Kamche Nikov Popangelov (Камче Ников Попангелов, Камче Ников Поп Ангелов, c. 1790 – c. 1848), widely known as Daskal Kamche, was a Bulgarian teacher, printer and engraver, founder of one of the first printing houses for books in Bulgarian in the Ottoman Empire.

==Biography==
Daskal Kamche was born in the village of Korešnica, which is close to Demir Kapija, a town in the Tikvesh region of Macedonia.
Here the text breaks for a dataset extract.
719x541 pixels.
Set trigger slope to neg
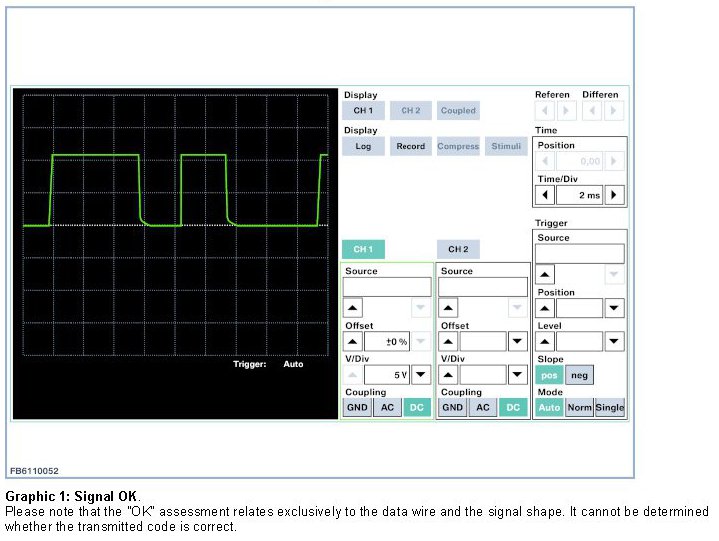pyautogui.click(x=579, y=375)
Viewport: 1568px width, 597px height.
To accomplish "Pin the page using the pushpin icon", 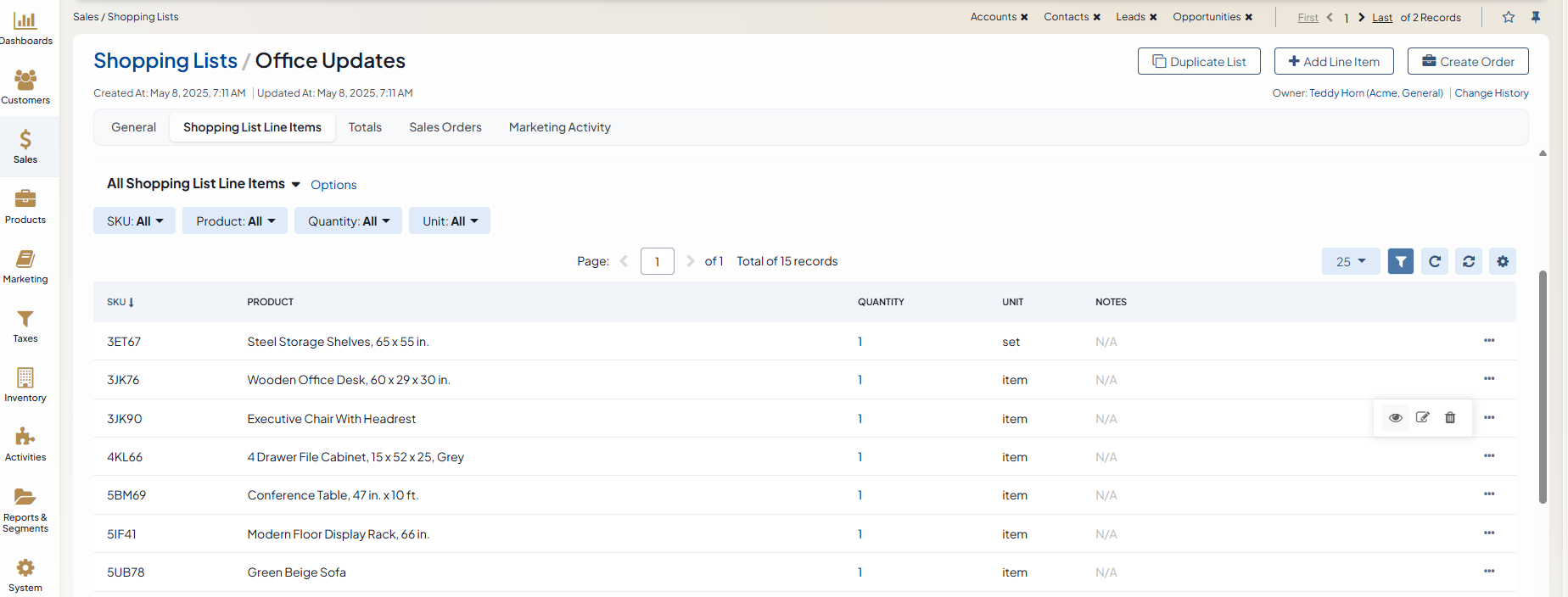I will (x=1536, y=17).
He was born in a poor family, that in the early 19th century moved to Vatasha. He started school there, but due to the family's financial problems, he left and he learned the alphabet by himself. He was a natural when it comes to singing, so he then became a church singer in the Vatasha church. He went as a pilgrim to the monasteries in Mount Athos, where he eventually stayed for one year. After he came back from Saint Aton, he became a taksidiot-monk for some of the monasteries in Tikvesh. He was a close friend with Theodosius of Sinai, who also happened to print Kamche's first and only book "Short description of 20 Mount Athos Monasteries". The purpose of this book was to help Tikvesh region inhabitants with the directions to and their religious stay in one of the 20 Mount Athos monasteries.
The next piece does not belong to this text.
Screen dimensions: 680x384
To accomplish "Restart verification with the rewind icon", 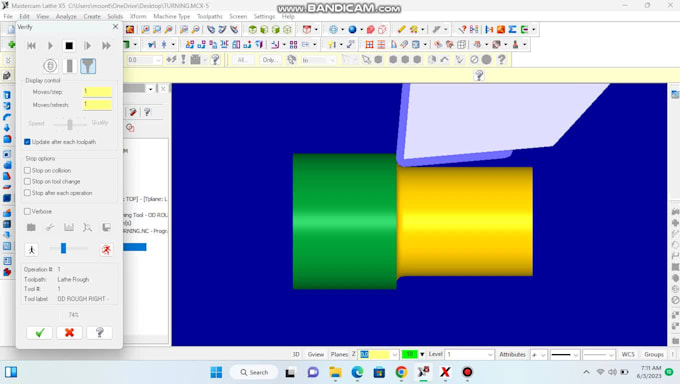I will [31, 46].
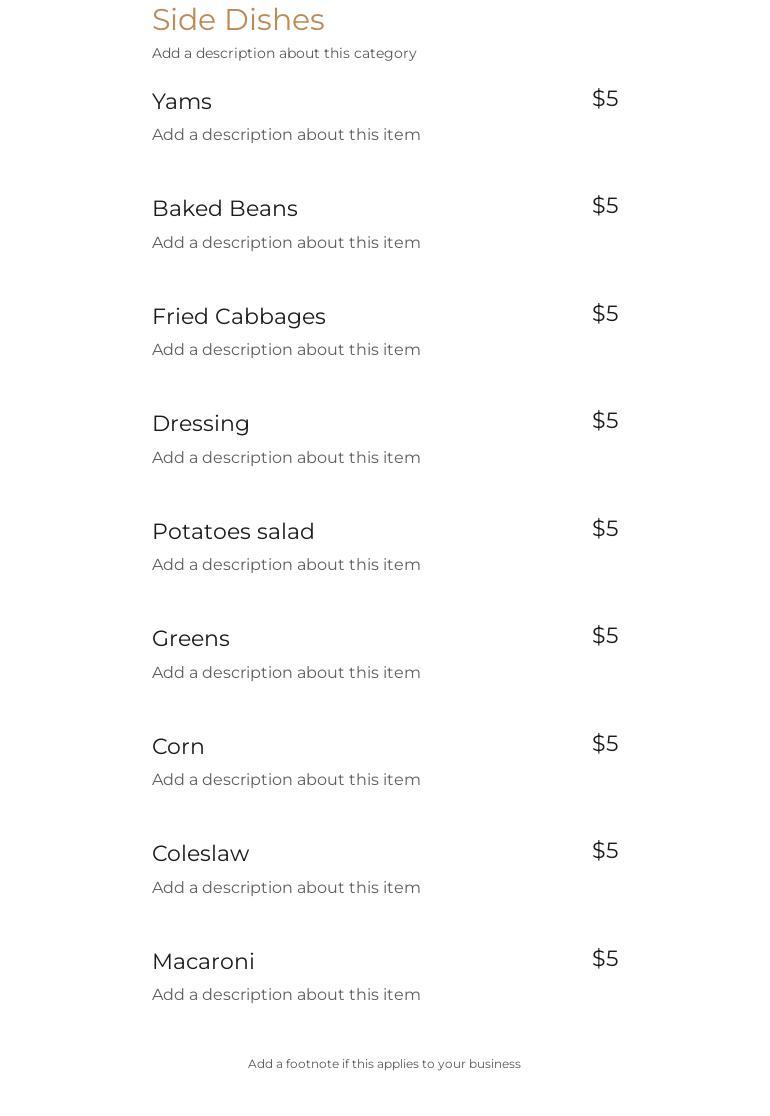This screenshot has width=770, height=1116.
Task: Select the Fried Cabbages price
Action: click(x=605, y=314)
Daskal Kamche started to work as a teacher in the village of Vatasha in 1828. With some financial help from Yovko Markov and Theodosius of Sinai, a rich citizen of Kavadarci, he purchased a printing press of type Gutenberg and installed it in his home in Vatasha furtively. Daskal Kamche used the press for about a year, until he was expelled from Vatasha by the local Greek eparch. His printing press eventually found its way to Solun, where it was used by Theodosius of Sinai for his printing office from 1839 up to 1842 when it was damaged in a fire. 5 years later, again fostered by Jovko Markov, he bought materials and repaired the machine which started working again in 1848 and printed one of Jordan Hadzikonstantinov Dzinot's books. That caused him a lot of problems which made him to settle down as a teacher for the rest of his life. He was known as a fierce opponent of the use of Greek in the local Bulgarian schools and churches. He died in 1848 in Vatasha.

==Sources==

- Historical Dictionary of Macedonia, Skopje, 2000, p. 142. (in Macedonian: Македонски историски речник, Скопје, 2000, с. 142);
- Encyclopedia Bulgaria, volume 2, Publishing house of the Bulgarian Academy of Sciences, Sofia, 1981. (in Bulgarian): # Енциклопедия България, том 2, Издателство на БАН, София, 1981).